Okay, maybe not the egg bakes but it rhymed, lol.
This is often referred to as an anabolic window. The thought here is that after training, there is a period of time to maximize muscle gains and accelerate recovery. Traditionally, this has been within two hours of training.
Again, insert a frantic dude slamming a protein shake in the parking lot.
But is this true?
Are we leaving gains on the table?
Let’s Talk Digestion First
Your GI tract is constantly processing food. Nutrients are absorbed in the small intestine. It takes a while for food to get there.
Here’s a scenario: for those who have had the pleasure of doing a colonoscopy, how long does it take to “empty” out?
It’s a good 24 hours.
In other words, especially when it comes to protein, it doesn’t start absorbing right when you put it into your mouth.

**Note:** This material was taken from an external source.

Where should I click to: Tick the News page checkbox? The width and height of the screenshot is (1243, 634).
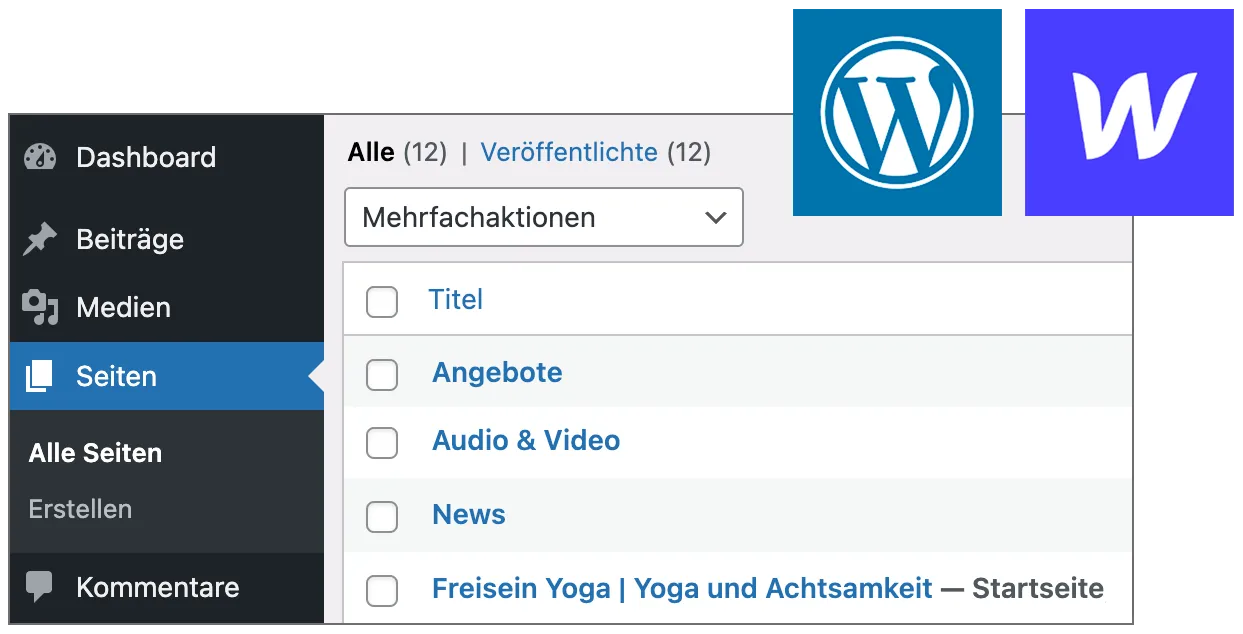click(382, 517)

Now, there are some things that are absorbed by the stomach lining like water, alcohol, some drugs, glucose, and fatty/amino acids.

I’ll come back to this.
But for all whole food options, the food has to go through the GI tract to be digested then absorbed. This period of time is far outside of the traditional anabolic window. Depending on what it is, anywhere from 2–6 hours through the stomach, then another 2–8 hours through the small intestine.
In other words, the body is constantly in a state of digestion. Additionally, it also means there is usually a steady stream of nutrients going through the bloodstream getting to the tissues.
So...Does It Matter?
All this to say, there is no anabolic window and protein timing doesn’t matter (to a point).
Your body is constantly in a process of digestion and absorption.
This is why eating a few or multiple times per day works.
However, there is a point of diminishing returns (otherwise, why eat?).
Going back to what we know:
It takes 2–6 hours for food to pass through the stomach. Therefore, it could be said that time frames over 6 hours between meals may minimize nutrient delivery and slow down protein synthesis.
So my recommendation: after training especially, don’t go much longer than 6 hours before feedings.
Of course, it largely depends on the size and makeup of meals.
Remember Those Amino Acids?
Let’s go back to what does absorb through the stomach lining.
Remember I said amino acids?
This is why taking amino acids during training or in between meals can increase protein synthesis and recovery.
For those who do IF (intermittent fasting), this can be a tool to help prevent going into a catabolic state.
In closing, while we want to have a steady stream of proper nutrition, we don’t miss if not eating every two hours. You’re not going to lose your gains if you’re not constantly eating.
But being intentional about your timing especially post-training can still make a difference.